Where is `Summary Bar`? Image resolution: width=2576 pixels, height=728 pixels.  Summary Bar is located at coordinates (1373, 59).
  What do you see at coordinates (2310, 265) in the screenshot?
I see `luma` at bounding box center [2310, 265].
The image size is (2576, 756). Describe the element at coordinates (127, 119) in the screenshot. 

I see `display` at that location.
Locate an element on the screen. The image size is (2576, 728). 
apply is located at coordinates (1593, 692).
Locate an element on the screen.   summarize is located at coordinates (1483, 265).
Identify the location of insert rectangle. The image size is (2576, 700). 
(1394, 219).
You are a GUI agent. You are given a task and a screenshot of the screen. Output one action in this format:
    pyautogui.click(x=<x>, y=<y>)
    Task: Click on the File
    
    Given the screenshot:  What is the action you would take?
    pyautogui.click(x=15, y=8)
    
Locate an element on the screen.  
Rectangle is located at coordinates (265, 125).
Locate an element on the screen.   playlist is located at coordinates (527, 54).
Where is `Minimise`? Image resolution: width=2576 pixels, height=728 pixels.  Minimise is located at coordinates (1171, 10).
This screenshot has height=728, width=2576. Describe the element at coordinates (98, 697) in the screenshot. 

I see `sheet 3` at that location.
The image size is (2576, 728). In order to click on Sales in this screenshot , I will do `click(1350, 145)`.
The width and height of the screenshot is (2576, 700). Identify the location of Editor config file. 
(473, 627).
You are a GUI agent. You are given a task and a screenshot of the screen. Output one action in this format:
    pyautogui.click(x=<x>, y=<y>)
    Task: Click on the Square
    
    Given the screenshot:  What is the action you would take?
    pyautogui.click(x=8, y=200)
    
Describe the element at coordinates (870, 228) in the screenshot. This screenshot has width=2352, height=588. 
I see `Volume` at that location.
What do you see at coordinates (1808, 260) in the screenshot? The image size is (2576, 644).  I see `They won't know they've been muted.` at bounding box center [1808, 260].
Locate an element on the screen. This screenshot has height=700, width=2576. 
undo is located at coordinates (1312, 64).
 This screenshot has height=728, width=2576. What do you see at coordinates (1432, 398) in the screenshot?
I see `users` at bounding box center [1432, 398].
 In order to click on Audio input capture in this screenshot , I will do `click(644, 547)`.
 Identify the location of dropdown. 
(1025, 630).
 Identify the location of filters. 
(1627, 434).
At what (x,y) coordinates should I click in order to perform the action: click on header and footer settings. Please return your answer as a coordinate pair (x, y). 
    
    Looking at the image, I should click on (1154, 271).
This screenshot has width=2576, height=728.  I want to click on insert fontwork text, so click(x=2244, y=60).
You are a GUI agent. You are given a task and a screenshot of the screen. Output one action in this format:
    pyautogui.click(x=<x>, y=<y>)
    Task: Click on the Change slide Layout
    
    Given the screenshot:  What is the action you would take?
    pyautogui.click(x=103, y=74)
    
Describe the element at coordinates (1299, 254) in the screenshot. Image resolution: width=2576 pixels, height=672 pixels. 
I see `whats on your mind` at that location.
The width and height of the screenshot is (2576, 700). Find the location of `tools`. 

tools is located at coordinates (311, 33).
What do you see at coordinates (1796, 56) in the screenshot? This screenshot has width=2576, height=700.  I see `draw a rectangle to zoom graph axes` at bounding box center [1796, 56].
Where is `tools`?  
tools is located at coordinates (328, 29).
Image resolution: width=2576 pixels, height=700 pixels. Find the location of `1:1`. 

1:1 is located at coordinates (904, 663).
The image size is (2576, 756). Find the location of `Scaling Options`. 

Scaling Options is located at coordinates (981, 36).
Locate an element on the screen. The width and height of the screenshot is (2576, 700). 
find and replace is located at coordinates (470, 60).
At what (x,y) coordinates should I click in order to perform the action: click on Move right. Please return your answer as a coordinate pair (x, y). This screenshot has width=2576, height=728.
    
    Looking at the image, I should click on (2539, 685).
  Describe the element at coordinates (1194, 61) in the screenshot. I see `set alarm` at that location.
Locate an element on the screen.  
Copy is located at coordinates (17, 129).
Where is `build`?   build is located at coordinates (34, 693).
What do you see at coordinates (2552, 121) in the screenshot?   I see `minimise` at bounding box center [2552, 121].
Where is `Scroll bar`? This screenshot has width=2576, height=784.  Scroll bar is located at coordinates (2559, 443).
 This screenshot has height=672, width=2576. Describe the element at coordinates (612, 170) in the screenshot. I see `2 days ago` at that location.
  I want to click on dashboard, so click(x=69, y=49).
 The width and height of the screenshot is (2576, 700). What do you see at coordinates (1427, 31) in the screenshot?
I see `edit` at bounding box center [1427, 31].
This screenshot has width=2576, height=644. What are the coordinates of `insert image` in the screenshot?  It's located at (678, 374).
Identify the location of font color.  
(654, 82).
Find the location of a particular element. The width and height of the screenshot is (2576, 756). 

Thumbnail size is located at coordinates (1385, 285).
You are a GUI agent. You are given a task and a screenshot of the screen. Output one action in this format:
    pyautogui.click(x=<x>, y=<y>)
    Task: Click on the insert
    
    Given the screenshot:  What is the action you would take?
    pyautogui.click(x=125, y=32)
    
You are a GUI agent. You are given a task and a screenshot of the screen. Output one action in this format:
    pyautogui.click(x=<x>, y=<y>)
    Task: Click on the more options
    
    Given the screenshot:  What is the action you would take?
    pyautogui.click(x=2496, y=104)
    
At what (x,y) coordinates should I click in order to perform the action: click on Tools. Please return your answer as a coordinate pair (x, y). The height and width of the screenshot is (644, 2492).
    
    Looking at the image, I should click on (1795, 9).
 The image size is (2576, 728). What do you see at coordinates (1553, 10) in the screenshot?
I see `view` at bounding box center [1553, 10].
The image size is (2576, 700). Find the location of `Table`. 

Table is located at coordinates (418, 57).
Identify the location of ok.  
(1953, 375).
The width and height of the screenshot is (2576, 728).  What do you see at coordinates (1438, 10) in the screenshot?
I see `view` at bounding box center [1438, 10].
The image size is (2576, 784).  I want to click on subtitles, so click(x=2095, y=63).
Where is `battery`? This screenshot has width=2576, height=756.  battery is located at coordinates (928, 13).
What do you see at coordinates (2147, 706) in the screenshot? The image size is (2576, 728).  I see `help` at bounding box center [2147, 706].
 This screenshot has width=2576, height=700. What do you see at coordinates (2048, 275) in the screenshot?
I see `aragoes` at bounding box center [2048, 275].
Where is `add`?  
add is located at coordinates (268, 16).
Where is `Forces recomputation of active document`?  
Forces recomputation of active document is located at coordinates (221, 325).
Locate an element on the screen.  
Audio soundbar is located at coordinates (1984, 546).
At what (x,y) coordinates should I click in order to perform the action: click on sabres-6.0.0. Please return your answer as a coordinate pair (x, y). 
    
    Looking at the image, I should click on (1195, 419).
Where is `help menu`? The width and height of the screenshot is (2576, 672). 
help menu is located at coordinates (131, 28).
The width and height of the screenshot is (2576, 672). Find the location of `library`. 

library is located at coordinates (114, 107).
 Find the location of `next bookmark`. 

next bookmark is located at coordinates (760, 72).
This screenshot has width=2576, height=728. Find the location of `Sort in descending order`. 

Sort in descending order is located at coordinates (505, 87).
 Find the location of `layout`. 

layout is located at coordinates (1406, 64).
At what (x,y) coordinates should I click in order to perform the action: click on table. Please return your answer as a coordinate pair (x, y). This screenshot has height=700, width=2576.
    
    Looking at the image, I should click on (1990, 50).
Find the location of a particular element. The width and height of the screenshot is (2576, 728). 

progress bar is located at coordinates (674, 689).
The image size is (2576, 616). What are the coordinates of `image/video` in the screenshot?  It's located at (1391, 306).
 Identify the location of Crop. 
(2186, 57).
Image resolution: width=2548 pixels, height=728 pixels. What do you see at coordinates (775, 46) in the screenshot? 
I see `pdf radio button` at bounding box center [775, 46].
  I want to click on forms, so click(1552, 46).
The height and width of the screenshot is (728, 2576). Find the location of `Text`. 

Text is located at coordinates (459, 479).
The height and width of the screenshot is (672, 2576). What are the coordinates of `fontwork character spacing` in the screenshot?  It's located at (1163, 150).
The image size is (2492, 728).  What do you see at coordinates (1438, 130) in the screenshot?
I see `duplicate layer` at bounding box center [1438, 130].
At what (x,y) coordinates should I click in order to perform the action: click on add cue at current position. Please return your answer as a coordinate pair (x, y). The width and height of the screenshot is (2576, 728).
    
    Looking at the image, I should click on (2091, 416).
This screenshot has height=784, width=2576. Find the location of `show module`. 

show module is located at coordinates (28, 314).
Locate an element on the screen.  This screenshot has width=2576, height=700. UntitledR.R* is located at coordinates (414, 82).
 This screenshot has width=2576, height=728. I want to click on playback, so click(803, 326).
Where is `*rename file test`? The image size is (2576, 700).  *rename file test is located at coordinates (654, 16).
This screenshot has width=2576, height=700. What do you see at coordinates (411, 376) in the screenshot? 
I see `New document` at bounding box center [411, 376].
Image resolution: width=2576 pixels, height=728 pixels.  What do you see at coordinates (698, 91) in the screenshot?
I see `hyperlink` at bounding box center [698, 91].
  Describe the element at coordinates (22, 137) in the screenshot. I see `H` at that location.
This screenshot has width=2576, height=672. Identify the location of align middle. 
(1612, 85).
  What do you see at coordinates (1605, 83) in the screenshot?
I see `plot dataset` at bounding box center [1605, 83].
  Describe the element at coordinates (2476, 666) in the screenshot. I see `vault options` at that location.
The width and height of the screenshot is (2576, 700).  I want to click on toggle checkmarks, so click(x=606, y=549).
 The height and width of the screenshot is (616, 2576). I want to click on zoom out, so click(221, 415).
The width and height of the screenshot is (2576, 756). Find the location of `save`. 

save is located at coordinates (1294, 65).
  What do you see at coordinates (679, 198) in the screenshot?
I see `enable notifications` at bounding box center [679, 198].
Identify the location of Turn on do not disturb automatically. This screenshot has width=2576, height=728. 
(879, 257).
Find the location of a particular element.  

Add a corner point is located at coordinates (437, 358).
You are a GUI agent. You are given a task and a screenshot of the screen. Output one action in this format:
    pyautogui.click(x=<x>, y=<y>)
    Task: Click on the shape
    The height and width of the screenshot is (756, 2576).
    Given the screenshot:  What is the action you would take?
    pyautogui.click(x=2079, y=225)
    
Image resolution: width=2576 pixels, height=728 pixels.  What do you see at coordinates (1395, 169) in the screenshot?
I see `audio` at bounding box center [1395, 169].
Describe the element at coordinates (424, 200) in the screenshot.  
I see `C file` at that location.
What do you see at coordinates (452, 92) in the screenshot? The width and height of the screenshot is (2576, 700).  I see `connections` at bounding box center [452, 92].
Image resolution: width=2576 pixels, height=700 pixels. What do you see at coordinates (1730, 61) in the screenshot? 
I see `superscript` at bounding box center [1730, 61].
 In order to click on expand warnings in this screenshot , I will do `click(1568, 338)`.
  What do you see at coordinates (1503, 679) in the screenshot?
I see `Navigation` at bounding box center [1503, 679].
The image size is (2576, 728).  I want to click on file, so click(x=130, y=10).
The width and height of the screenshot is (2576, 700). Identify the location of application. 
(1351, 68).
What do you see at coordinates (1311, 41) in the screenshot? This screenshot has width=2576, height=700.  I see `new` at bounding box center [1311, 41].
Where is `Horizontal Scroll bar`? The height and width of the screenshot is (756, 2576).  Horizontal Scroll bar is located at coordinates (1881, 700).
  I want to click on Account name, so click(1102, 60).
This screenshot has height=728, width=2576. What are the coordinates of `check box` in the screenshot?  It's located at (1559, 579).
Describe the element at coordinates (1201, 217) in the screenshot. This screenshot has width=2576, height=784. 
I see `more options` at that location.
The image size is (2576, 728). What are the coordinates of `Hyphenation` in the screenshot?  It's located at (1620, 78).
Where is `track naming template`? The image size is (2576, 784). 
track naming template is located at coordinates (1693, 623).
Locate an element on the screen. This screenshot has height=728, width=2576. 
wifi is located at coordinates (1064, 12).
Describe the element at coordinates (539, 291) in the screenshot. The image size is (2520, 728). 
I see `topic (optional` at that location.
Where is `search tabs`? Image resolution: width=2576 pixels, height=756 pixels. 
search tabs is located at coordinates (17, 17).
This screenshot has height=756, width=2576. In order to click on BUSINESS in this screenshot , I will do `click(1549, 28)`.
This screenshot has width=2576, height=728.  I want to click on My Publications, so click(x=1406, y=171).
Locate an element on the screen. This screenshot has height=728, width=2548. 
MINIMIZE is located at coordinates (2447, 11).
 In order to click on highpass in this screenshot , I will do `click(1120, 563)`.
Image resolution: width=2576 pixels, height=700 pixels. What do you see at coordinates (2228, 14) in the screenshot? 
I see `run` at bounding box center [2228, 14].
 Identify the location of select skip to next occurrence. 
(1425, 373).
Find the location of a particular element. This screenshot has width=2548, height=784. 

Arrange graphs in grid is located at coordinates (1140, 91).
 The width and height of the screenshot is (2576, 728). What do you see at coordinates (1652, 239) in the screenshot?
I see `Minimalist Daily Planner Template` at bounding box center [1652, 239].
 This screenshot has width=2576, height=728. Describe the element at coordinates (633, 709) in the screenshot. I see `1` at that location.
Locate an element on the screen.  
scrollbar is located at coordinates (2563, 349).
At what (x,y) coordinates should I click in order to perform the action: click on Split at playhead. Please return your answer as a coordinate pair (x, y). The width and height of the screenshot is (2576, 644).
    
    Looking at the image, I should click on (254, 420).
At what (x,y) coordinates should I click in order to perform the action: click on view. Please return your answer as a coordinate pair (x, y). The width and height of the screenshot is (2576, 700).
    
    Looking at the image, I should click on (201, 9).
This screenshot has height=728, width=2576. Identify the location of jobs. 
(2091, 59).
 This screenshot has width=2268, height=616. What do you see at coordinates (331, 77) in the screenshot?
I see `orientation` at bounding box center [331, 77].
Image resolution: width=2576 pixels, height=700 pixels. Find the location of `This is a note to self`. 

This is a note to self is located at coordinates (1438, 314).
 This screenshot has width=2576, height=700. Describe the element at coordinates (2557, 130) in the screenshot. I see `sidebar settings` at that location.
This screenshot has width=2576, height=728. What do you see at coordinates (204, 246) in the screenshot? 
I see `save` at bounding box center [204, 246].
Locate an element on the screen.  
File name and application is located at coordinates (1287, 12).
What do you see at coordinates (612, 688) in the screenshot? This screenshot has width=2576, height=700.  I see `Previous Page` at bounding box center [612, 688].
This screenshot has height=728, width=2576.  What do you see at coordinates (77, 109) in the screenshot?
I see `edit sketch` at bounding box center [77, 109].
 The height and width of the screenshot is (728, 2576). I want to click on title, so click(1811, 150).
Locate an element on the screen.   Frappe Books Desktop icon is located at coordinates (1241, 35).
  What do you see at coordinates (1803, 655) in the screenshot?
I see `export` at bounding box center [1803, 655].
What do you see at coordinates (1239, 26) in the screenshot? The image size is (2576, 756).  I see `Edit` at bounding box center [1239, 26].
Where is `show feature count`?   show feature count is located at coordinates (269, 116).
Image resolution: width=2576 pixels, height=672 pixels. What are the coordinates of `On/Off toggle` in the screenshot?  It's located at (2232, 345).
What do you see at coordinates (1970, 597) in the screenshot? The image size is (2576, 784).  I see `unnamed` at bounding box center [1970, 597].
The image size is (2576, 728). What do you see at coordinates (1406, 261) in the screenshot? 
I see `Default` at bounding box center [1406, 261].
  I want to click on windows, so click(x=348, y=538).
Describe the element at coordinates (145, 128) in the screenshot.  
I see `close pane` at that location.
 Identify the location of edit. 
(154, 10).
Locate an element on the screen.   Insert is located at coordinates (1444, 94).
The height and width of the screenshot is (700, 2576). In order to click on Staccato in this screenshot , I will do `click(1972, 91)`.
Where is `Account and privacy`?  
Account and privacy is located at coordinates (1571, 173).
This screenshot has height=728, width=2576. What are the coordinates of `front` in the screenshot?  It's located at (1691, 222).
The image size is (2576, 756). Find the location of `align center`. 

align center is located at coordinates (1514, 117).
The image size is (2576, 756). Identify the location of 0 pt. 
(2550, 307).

Exercise prompt. Reproduce the part of the records that opens with the line containing "click on add" and closes with the line containing "coordinates (654, 16).", replacing "add cue" with "insert cue" and leaving everything else unchanged.

Expected output.
At what (x,y) coordinates should I click in order to perform the action: click on insert cue at current position. Please return your answer as a coordinate pair (x, y). The width and height of the screenshot is (2576, 728).
    
    Looking at the image, I should click on (2091, 416).
This screenshot has height=784, width=2576. Find the location of `show module`. 

show module is located at coordinates (28, 314).
Locate an element on the screen.  This screenshot has width=2576, height=700. UntitledR.R* is located at coordinates (414, 82).
 This screenshot has width=2576, height=728. I want to click on playback, so click(803, 326).
Where is `*rename file test`? The image size is (2576, 700).  *rename file test is located at coordinates (654, 16).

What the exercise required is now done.